Burjuvazinin kaçış “Kare”si

Avrupa toplumlarının sahte mutluluğunun göçmenlerin varlığı ile nasıl gölgelendiğini, daha doğrusu yalanlar ve sanal gerçeklikler üzerine kurulu bir dünyanın nasıl parça parça döküldüğünü anlatan bir film de, “Force Majeure”ün (ülkemizde “Turist” adıyla gösterildi) İsveçli yönetmeni Ruben Ostlund’un imzasını taşıyan “Kare”. Bu yılın en iyilerinden biri kanımca.

Büyük bir çağdaş sanat galerisinin küratörünün başından geçenleri anlatıyor. Parçalanmış bir aile, çocukları ile ilişkisi (tıpkı “Mutlu Son”da, ya da Rus filmi “Sevgisiz”de olduğu gibi) sorunlu bir baba, cinselliğin ötesine geçemeyen ilişkiler... Ostlund, ‘çağdaş sanat’ üretimini ve bunun ‘satışı’ için tasarımlar üreten reklam sektörünü keskin bir dille alaya alırken, günümüz Avrupa toplumundaki ‘politik doğruculuk’ iddiasının nasıl kırılgan olduğunu ve ifade özgürlüğünün sınırlarını güçlü bir mizah duygusu ile anlatıyor. Hiçbir karakterle özdeşleşmemize izin vermeden, dışardan bir gözlemci gibi bakmamızı sağlıyor.

Satırlar
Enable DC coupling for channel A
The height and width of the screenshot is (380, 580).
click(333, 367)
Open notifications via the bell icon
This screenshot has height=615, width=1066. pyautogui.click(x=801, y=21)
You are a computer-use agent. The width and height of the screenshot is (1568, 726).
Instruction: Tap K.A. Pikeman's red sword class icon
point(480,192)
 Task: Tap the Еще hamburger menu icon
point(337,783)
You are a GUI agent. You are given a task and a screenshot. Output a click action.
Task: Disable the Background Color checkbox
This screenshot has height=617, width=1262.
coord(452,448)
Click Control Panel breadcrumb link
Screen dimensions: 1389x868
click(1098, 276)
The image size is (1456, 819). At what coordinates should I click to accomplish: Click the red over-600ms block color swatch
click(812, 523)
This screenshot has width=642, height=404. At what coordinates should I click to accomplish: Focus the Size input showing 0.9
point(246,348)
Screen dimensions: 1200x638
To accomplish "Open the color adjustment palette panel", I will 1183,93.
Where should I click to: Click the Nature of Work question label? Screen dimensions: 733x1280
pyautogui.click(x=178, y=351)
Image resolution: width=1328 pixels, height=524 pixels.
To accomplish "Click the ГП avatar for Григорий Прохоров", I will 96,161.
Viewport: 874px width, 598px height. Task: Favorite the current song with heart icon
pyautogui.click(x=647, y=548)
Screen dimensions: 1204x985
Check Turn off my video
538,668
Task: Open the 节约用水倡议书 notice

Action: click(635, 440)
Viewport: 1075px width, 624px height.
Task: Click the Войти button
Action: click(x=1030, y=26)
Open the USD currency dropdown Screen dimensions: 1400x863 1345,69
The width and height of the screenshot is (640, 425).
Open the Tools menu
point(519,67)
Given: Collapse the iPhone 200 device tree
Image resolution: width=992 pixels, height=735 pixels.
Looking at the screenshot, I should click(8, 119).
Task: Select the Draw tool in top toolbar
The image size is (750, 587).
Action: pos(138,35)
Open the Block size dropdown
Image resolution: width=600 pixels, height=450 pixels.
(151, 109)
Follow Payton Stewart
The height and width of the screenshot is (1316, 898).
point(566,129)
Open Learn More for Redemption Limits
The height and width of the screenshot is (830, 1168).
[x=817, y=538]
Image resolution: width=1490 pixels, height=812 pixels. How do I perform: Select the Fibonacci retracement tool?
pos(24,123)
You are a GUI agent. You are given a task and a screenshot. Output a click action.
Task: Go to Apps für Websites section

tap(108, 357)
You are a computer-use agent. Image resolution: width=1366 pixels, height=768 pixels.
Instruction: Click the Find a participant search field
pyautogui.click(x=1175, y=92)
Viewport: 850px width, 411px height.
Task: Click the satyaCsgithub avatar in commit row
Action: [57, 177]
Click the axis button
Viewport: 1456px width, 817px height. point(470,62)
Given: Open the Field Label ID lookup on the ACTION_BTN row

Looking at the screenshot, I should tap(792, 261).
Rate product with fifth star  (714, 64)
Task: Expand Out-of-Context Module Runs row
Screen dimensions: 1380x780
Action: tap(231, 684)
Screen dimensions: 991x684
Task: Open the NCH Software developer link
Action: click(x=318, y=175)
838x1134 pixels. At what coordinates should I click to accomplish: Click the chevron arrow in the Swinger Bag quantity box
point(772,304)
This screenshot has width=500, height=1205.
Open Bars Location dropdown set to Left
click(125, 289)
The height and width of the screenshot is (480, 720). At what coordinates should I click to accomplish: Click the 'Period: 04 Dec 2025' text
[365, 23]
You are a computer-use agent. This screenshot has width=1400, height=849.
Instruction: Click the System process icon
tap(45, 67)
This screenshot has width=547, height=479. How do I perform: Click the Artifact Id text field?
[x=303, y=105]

Görev
Belgede tırnak içinde geçen film adlarının hepsini sıralayın.

Yazılı Yanıt
- Force Majeure
- Turist
- Kare
- Mutlu Son
- Sevgisiz